This military directive forced an exodus from Missouri of
approximately ten thousand men, women and children. In mid-winter, Mormon families
were driven from their homes lands. The vast majority of the
Missouri Mormons resettled in Nauvoo, Illinois...my great-great-great
grandparents Patty and David Sessions
lost twelve hundred dollars in land and four hundred dollars in livestock and
corn when they were driven from Missouri in 1838. Leaving their Missouri farm in the depths of winter, they stayed at one place on
the road for fourteen days with nothing to eat but parched corn.
For the next
seven years, Mormon converts came to Nauvoo, Illinois. Within a few years, Nauvoo had a population of
twenty thousand, rivaling Chicago
as the two largest cities in Illinois. The rapid growth of church membership,
financial success of both members and the Mormon church, polygamy, and a well armed
militia (Nauvoo Legion), fueled the intolerance of non-Mormons. While jailed in Carthage,
Illinois, the leader of the Mormon Church, Joseph Smith and his brother Hyrum,
were killed by a mob on June 27, 1844.
The hatred
and bigotry continued. In 1845, more than two hundred Mormon homes and farm
buildings were burned in an attempt to force the Mormons to leave Illinois. By
1846, mob
violence forced the church leadership to announce the Mormons would leave
Nauvoo for the West.
In a letter addressed to U.S. President
James K.
Polk in 1846, Brigham Young gave notice of the farewell:
We
would esteem a territorial government of our own as one of the richest boons
of earth, and while we appreciate the Constitution of the United States as the
most precious among the nations, we feel that we had rather retreat to the
deserts, islands or mountain caves than consent to be ruled by governors and
judges whose hands are drenched in the blood of innocence and virtue, who
delight in injustice and oppression. Thus, they walked (quoted in B. H.
Roberts, A Comprehensive History of the Church, 3:89-90).
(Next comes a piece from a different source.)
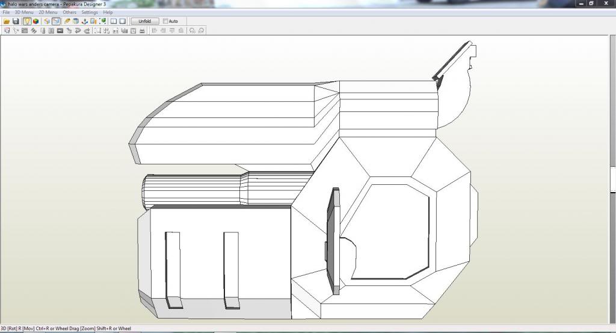The width and height of the screenshot is (616, 333).
Task: Click the pencil edit icon in toolbar
Action: (x=67, y=21)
Orson Pratt, a member of the
church’s Council of Twelve Apostles sent a message to Mormons throughout the
eastern and middle states, urging them to join the western migration. Pratt's
message stated we do not want one saint left in the United States. Let every
branch in the east, west, north, and south be determined to flee by either
land or sea.
On February 4th, 1846,
Samuel Brannan took two
hundred and thirty-eight men, women and children aboard the Brooklyn to
sail from New York City to Yerba Buena (San Francisco). The arrival
in San Francisco of the Mormon emigrants doubled the population. Over the next two years, more than
one hundred buildings were constructed by the new emigrants laying the
foundation for the boomtown to develop during the California gold rush.
By
mid-February the exodus from Nauvoo was underway.
While
crossing Iowa, several settlements (Garden
Grove, Mt. Pisgah)
were built and crops planted by the first wagon trains. These towns were built
to serve as way stations and re-supply points for the Mormons to
follow. By
the middle of May (1846), it was estimated sixteen thousand Mormons had left Nauvoo and crossed the Mississippi River. Many of them stopped to help establish
the towns and farms in Iowa, but eventually all were headed for the Salt Lake
Valley.
The winter crossing of the rivers, streams, creeks and bogs of Iowa was
the hardest part of the Mormon migration.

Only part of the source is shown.